Q: There are at least 3 major areas of concern as far as Indian economy is concerned. Exports are falling, manufacturing sector is under-performing and private investment is not gaining pace. What is your reading of the problems that we are facing in these three crucial areas?

H Neotia: Let's look at the private sector first. The private sector had built up capacities on the basis of 7-8% growth that they had hoped to happen in last 5 years. It didn't happen. As a result, a lot of excess capacity got built up into the system. Now, it will take a few years to get back into investment cycle because once you built up capacity and you are unable to use it, naturally, your profitability comes under stress as well.

There is an overhang of NPAs (Non-performing Assets) as we all know. That is another factor. The interest costs are high. RBI has taken some steps to moderate it but it has fully not been passed through from commercial banks to borrowers. So, I think all these things are some of the  factors that contribute to the private sector situation.

As far as exports are concerned, we are interlinked to the global economy. World affairs will certainly impact our own performance. As you can see, there has been cataclysmic fall in oil prices, from a high of $120 to $27. This is almost a disruptive kind of price-fall. It has given us some temporary advantage but naturally it has put a lot of countries under stress. So, all these factors will naturally impact the exports to some extent. I think the government is taking some measures to see that we can shore it up. I do hope and believe that India has competitiveness in many areas. So we should be able to do it reasonably well.

Coming to manufacturing sector, it's not that it is not performing. It's not throwing up profits because the economy has been moving slowly over these years. It has only started picking up, of late. So, it's going to take some time by when the capacity that we have built up will get utilised. And when these capacities get utilised, the prices will hopefully firm up a little bit and that will allow the companies to have better margins. And that will then allow them to have investment surplus. So, it's all part of the economic cycle we all have to go through. Some ups and downs do happen and this down has been a little longer drawn and we are certainly feeling the pain of it.

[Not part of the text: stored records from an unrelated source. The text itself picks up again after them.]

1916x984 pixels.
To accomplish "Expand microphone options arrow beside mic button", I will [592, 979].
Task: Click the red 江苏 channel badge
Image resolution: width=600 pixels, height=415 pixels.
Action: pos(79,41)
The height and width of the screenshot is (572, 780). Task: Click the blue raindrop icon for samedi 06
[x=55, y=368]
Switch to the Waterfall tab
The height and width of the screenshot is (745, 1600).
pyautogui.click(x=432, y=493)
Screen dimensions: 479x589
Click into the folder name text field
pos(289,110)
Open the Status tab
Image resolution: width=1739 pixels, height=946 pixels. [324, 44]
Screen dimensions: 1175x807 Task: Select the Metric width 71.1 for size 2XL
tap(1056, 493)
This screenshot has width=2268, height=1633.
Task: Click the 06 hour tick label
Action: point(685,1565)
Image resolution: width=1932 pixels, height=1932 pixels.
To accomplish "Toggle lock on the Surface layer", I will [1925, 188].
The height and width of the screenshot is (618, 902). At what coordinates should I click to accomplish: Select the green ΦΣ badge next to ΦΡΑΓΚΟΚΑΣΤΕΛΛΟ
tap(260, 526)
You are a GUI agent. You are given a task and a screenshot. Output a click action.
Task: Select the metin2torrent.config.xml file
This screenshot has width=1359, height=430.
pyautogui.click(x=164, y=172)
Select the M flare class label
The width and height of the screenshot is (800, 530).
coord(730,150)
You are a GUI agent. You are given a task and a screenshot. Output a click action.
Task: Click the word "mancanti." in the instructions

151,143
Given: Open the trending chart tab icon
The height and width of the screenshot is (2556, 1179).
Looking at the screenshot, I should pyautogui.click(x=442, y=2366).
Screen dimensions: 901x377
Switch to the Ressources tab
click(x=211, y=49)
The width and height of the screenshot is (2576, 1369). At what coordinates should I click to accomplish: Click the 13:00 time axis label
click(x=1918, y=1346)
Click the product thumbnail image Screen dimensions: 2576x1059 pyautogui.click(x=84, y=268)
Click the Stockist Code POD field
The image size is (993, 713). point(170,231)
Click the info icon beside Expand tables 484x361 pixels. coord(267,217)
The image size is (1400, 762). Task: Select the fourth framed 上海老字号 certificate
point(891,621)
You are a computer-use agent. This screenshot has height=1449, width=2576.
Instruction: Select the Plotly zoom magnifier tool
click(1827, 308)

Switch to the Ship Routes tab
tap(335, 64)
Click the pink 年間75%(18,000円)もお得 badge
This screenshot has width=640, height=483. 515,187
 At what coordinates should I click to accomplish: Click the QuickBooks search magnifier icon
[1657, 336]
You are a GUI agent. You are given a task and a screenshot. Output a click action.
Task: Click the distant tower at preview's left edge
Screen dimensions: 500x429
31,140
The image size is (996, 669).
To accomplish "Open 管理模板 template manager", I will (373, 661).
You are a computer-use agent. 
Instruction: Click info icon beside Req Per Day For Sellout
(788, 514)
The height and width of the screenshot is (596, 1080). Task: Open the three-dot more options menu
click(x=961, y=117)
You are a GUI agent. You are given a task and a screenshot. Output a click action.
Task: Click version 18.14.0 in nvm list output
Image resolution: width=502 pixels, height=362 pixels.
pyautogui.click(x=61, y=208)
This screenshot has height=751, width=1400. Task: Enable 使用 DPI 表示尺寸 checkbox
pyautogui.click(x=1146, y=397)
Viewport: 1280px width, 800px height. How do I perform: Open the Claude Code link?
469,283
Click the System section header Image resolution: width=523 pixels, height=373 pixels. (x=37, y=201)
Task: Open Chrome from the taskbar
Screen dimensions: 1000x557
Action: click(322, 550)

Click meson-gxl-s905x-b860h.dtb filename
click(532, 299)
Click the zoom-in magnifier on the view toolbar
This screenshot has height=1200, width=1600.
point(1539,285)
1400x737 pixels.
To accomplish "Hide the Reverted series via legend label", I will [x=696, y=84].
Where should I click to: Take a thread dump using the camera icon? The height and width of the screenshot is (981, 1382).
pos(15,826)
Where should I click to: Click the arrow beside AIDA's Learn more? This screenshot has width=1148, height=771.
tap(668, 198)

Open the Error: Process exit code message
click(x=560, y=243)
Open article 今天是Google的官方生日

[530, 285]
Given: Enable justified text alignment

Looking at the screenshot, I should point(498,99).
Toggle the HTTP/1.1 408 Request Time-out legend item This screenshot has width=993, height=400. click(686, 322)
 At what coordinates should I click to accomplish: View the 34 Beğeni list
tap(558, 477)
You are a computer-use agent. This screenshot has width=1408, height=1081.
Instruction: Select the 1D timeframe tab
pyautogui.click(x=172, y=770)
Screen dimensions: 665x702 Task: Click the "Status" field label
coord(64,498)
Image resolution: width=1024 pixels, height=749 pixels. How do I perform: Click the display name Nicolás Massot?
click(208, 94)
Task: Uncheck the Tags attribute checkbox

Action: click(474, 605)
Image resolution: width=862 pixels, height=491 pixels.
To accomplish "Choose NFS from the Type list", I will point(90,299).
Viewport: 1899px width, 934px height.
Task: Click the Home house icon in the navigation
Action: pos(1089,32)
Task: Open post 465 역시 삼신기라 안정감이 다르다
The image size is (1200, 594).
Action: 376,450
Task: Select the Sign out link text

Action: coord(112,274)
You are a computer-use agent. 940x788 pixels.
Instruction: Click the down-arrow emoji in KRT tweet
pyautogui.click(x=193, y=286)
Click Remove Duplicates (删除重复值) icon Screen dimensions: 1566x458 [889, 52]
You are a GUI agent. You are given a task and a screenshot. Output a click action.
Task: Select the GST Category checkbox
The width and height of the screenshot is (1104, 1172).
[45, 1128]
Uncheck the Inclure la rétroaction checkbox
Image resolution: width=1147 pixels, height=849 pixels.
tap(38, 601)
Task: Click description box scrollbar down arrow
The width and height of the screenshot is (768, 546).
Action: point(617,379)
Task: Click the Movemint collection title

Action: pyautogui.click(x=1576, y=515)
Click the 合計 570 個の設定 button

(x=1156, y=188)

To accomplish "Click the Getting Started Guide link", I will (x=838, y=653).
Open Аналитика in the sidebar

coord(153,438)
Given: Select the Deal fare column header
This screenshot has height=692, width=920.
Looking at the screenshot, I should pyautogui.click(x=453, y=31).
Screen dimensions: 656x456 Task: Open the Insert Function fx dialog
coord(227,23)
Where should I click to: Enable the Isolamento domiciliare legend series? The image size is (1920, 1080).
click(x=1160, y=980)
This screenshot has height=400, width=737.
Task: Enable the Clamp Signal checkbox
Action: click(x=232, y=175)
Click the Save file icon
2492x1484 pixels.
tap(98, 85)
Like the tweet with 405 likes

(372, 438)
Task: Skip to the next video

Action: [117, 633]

Q: Do you have specific suggestions to boost the exports?

H Neotia: Not specifically for exports but generally for the economy.  We have recommended that they should continue with the public investment that they have been doing, particularly roads, railways have taken off pretty well. There are other areas like defence where a lot of ‘Make in India' is to happen in the country. We, of course, want GST to be rolled out as quickly as possible.  I'm sure it will bring in much better compliance and also add some numbers to GDP. More than anything, it will unify India as one market instead of being fragmented as it is presently. We also feel that disinvestment should carry on. Banks need to be recapitalised as they have an overhang of NPAs. These are some of the suggestions we have made.

Q: In the run up to the general elections, a lot of expectations were raised regarding economic reforms in the country. Are you happy with the pace of economic reforms undertaken by Modi government?

H Neotia:   The way I would answer this is that I'm happy with the direction of the reforms. We can always argue the pace and industry would feel that you can do more but we have to remain mindful of the fact that we live in a democracy. In a democracy there are many voices, many conflicting ideas. And we have chosen that because we all believe that democracy is the only right way to govern our country.

Having said that, we do believe that there is an overall convergence that reforms are necessary, that the economy has to grow, and that India is having an opportunity to find its place in comity of nations at the top table.   There is a general consensus across political parties on all of this and hopefully, we will find solutions but yes, there will be some delays in this process.